Abu Rizal menilai pimpinan rumah sakit memiliki peran penting dalam membangun budaya pelayanan yang berorientasi pada keselamatan pasien.


Menurutnya, Direktur RSUD tidak cukup hanya merespons persoalan setelah menjadi sorotan publik. Manajemen harus mampu melakukan pencegahan melalui evaluasi berkala dan pengawasan terhadap pelaksanaan SOP.


“Direktur harus memastikan sistemnya berjalan. Jangan hanya sibuk ketika ada masalah. Evaluasi harus dilakukan secara berkala. Kalau ditemukan kelemahan, segera diperbaiki,” katanya.


Ia juga meminta Pemerintah Kabupaten PALI sebagai pemilik rumah sakit ikut memastikan kebutuhan pelayanan dasar, SDM, fasilitas serta sistem rujukan dapat berjalan sesuai ketentuan.


Di akhir pernyataannya, Abu Rizal mengingatkan bahwa keselamatan pasien harus ditempatkan sebagai prioritas utama.


“Jangan menunggu ada kejadian yang lebih fatal baru semua pihak bergerak. Kalau hari ini ada keluhan, jadikan itu alarm. Evaluasi sekarang, perbaiki sekarang, bangun sistem sekarang,” tegasnya.


Ia berharap RSUD Anwar Mahakil Talang Ubi dapat menunjukkan perubahan nyata dalam kualitas pelayanan.

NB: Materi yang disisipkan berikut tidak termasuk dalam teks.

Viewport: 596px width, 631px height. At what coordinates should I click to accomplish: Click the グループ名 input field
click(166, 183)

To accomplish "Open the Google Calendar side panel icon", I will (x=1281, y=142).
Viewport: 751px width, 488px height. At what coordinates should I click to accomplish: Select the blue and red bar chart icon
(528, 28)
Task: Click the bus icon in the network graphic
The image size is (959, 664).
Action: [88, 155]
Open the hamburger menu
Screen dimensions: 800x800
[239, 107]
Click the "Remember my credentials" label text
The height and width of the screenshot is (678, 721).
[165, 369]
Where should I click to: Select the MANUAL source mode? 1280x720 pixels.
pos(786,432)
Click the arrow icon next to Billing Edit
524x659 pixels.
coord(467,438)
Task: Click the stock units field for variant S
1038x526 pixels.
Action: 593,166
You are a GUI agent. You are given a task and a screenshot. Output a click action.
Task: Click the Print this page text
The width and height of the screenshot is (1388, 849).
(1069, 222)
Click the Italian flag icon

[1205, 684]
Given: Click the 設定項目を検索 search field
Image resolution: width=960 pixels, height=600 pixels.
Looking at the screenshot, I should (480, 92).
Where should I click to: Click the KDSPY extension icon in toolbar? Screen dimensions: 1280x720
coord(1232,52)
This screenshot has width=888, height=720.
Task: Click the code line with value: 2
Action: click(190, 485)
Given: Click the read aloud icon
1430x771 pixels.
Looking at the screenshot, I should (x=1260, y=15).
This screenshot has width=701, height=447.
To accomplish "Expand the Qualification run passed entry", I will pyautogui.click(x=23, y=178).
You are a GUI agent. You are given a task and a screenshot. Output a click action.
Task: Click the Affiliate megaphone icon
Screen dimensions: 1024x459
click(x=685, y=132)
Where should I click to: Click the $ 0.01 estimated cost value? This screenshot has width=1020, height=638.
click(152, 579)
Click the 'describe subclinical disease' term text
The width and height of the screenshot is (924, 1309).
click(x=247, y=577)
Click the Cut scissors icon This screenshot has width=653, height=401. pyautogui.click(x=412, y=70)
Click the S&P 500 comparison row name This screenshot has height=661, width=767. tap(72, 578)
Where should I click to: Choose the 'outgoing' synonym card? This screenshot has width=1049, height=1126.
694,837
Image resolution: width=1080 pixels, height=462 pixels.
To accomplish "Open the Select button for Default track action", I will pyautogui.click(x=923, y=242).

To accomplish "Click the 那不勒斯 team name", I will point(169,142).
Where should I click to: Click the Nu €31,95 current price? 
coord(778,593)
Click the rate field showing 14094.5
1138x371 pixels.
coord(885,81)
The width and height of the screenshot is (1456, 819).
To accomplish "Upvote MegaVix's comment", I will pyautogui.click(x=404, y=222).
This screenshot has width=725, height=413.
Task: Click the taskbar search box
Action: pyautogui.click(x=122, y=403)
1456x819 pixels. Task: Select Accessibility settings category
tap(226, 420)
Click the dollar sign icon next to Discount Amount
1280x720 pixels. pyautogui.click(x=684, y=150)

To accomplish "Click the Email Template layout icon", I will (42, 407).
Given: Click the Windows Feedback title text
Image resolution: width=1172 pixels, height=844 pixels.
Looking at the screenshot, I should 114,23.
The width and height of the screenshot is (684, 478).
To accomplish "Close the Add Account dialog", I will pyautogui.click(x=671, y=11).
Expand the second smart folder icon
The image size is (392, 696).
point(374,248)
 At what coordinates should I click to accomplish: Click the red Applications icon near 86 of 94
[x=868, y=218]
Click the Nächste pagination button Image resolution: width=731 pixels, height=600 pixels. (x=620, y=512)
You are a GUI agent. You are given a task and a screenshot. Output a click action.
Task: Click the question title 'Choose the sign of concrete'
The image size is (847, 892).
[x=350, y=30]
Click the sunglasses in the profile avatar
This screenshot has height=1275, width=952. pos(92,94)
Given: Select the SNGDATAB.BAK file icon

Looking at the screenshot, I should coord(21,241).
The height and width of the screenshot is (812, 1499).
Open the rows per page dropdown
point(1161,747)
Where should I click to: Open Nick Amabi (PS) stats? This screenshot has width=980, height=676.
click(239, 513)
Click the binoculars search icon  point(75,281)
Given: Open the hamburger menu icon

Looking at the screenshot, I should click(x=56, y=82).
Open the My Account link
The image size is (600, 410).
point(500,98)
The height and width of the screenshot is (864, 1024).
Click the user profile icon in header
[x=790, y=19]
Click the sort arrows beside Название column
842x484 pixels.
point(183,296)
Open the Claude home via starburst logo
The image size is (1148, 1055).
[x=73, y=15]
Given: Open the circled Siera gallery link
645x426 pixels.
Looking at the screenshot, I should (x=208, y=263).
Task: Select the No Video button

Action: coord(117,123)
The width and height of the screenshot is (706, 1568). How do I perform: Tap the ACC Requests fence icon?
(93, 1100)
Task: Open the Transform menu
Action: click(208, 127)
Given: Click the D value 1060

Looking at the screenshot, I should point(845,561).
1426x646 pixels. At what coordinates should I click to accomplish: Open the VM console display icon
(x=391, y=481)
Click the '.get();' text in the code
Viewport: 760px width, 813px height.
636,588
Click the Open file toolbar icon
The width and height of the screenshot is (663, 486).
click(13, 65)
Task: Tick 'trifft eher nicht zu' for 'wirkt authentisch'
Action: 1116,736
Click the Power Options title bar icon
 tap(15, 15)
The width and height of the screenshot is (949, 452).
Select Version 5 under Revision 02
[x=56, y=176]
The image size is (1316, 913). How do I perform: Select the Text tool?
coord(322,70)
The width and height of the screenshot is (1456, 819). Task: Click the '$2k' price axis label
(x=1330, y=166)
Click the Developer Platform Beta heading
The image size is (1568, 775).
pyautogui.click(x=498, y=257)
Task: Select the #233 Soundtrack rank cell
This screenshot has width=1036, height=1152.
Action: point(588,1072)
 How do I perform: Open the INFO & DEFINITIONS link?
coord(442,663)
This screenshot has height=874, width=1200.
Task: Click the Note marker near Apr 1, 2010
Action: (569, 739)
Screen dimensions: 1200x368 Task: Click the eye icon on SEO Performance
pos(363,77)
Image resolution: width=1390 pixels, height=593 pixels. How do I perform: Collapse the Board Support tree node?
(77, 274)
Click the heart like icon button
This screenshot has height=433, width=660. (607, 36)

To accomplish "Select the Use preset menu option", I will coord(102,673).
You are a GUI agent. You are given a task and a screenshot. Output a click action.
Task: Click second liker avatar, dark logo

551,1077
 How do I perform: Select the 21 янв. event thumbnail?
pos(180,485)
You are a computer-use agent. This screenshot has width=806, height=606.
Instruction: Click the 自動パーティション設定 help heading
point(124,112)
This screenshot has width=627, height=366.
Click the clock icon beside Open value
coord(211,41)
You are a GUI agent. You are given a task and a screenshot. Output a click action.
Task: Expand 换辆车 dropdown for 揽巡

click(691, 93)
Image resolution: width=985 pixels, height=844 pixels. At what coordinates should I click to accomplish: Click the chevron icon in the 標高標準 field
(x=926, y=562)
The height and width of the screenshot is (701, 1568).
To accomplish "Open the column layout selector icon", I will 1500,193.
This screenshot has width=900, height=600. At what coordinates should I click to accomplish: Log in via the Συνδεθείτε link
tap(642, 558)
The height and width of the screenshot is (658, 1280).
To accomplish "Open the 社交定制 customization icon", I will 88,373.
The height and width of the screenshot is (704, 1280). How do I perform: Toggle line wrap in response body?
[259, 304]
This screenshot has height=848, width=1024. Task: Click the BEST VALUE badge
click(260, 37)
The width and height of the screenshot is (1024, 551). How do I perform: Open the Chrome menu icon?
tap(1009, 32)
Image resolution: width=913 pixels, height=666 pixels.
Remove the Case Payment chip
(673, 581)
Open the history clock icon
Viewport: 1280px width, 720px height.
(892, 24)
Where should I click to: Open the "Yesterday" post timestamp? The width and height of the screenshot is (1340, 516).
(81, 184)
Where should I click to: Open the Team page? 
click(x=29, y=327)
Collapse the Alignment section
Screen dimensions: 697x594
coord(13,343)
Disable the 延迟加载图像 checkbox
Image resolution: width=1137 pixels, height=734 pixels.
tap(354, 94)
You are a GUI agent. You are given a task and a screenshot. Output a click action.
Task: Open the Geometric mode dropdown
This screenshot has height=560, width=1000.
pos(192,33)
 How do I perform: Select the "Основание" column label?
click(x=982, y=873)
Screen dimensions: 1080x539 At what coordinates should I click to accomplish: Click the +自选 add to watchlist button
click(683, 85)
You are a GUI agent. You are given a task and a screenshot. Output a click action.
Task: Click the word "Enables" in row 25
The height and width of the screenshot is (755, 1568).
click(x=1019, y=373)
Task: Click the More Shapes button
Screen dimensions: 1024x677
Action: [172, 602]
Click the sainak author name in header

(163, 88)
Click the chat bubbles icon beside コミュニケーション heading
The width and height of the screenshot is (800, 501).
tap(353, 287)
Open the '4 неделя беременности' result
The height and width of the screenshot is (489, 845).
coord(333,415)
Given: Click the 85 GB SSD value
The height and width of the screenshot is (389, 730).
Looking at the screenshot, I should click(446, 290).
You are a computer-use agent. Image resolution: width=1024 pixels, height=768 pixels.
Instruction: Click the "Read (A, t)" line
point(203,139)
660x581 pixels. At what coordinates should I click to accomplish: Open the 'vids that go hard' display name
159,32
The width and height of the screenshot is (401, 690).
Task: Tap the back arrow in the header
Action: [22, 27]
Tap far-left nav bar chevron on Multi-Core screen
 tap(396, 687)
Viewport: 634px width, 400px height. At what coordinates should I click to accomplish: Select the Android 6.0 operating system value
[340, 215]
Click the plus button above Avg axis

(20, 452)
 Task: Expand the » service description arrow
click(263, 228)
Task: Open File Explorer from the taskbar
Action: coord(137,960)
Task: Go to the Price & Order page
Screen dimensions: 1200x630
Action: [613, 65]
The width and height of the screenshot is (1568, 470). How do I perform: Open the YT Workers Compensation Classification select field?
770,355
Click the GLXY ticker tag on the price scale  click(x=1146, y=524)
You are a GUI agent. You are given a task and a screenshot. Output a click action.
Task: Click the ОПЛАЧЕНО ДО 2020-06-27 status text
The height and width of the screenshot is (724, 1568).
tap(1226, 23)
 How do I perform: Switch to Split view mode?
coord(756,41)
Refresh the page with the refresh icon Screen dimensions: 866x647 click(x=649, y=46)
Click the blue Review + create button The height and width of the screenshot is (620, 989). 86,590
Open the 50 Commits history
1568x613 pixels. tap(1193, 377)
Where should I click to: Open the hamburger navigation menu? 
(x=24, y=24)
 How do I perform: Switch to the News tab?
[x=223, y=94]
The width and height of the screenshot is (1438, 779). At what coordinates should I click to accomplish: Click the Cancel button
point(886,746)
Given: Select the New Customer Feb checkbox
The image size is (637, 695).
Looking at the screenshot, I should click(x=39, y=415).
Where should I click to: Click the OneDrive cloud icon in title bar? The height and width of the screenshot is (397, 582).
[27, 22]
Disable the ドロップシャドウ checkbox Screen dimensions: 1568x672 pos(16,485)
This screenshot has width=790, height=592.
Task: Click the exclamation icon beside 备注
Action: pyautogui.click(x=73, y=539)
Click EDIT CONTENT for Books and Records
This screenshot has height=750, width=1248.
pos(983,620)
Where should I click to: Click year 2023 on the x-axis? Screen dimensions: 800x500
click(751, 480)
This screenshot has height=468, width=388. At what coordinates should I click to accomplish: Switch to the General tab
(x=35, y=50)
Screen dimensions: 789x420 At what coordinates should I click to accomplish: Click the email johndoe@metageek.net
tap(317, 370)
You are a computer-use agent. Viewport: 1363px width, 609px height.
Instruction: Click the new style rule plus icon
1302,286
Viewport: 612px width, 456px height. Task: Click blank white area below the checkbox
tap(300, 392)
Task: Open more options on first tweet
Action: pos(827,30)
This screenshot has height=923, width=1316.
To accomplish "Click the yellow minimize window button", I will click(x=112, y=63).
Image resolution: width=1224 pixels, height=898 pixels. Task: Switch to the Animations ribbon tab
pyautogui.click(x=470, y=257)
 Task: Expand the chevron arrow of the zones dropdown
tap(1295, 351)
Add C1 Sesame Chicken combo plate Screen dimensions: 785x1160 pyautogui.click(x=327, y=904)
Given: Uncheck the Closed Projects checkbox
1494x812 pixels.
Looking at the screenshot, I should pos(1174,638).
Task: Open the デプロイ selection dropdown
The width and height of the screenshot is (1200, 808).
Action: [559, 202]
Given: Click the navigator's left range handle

“Kami tidak meminta sesuatu yang di luar kemampuan rumah sakit. Kami meminta pelayanan yang profesional, terukur dan sesuai aturan. Kalau fasilitas memang terbatas, sistem penanganan dan rujukannya harus diperkuat. Kalau SOP sudah ada, jalankan. Kalau ada kelemahan, perbaiki. Jangan sampai pelayanan kesehatan di PALI jalan di tempat,” pungkas Abu Rizal.


Catatan redaksi: 

Pernyataan tersebut merupakan kritik dan dorongan evaluasi dari Ketua AP3 PALI. Keluhan keluarga pasien yang menjadi sorotan akan diverifikasi lebih lanjut oleh Redaksi dan semua pihak yang di sebut di dalam pemberitaan ini di buka ruang seluas luasnya untuk memberikan hak jawab demi keberimbangan berita sesuai kode etik jurnalistik.